La Colère, chante-la, Muse, celle d’Achille, fils de Pélée,
Cette tueuse qui jeta sur les Grecs d’innombrables souffrances !
Leurs souffles robustes de demi-dieux, elle les jeta chez Hadès,
Et eux-mêmes, elle les livra aux chiens
Et aux oiseaux ! Zeus le voulut ainsi
dès lors qu’éclata la querelle
entre le roi Atride et le divin Achille.
Homère, Iliade, vv. 1-7
Dans cette phrase dont la forte puissance rythmique me revient souvent, j’entends toutes les colères depuis toujours, les boudeuses, comme celle qui commença l’Iliade, ou les tonitruantes comme celle qui s’ensuivit, de bon droit parfois, tueuses toujours.

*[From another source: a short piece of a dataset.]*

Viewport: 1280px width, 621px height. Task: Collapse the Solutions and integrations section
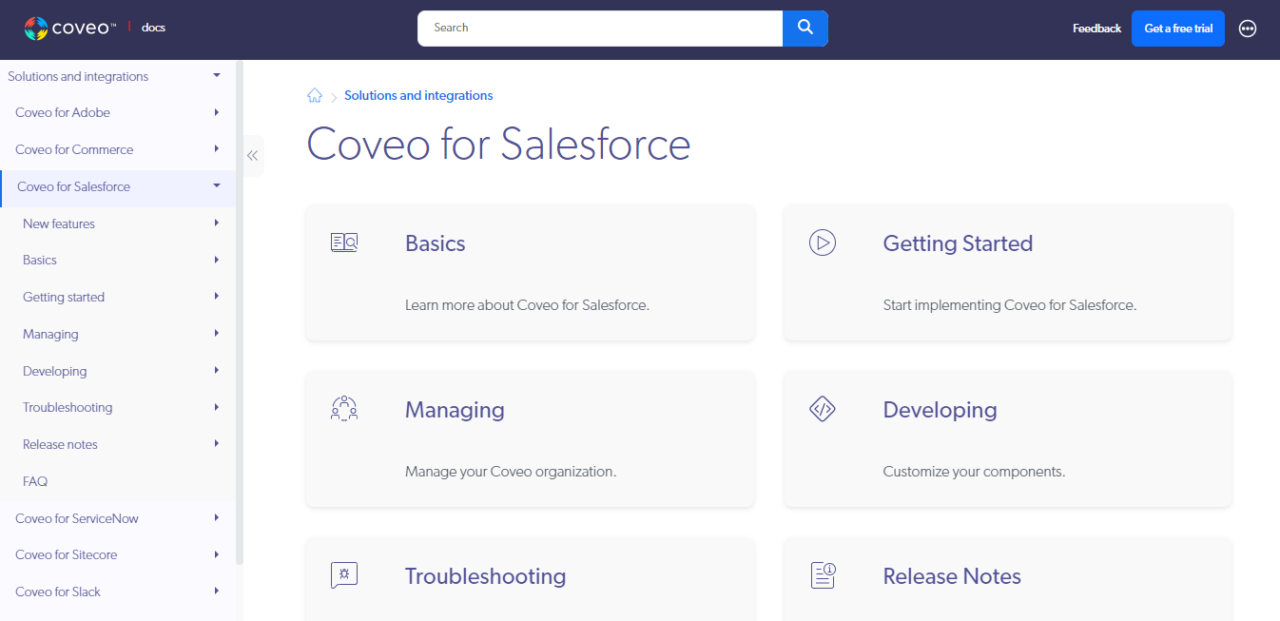(x=215, y=75)
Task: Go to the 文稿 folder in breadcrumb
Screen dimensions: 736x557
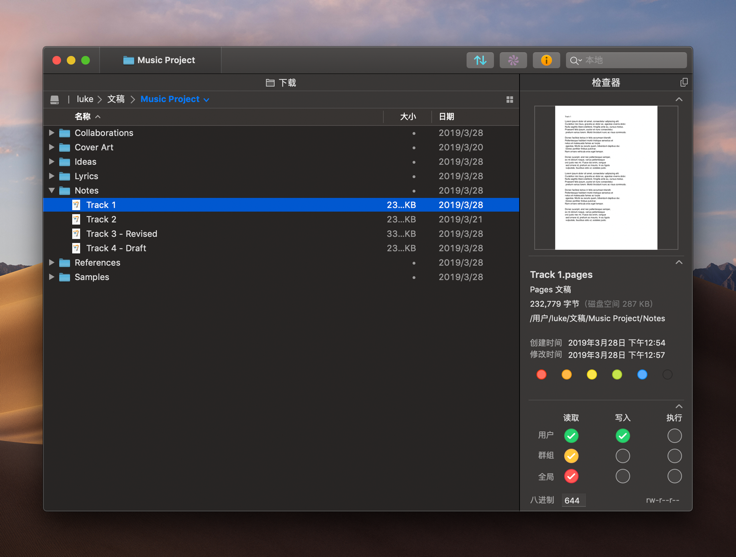Action: coord(116,100)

Avant elle, celle d’un mari quitté, et de son clan avec lui.
Encore cette phrase d’ouverture ne mentionne-t-elle pas le carnage final des Troyens des deux sexes, centrée qu’elle est sur le désastre grec.
Les querelleurs, les vengeurs, les rumineurs, au nom de dieux ségrégatifs ou de bonnes causes, au nom d’egos vides mais enflés, sont des machines d’anéantissement.
La violence des colères, les faiblesses qu’elles cachent, un sentiment d’injustice qui fonde et autorise leur déferlement, l’abolition de l’intelligence que ce dernier requiert : toute l’Iliade par la suite leur fait rendre raison.
Scander les mots de la Muse, c’est désirer que les morts des colères, les doux qui les subissent, les violents qui y liquident leur meilleur et leurs êtres chers, gardent tous le nom d’humains, et nous avec…
…et que les puissants coléreux sourds au monde les entendent par nos voix nombreuses.

Un remarquable condensé de ce qui fonde la colère, Une colère première née d’un faux pas- certes pas innocent-, en engendre bien d’autres, jusqu’à l’absurde destruction. Pas si absurde puisque la colère semble être raison de tout et n’aboutir enfin qu’à sa plus sombre extrémité comme un plaisir assouvi, le fiel à la bouche. Désir de vie désir de mort se partagent le combat.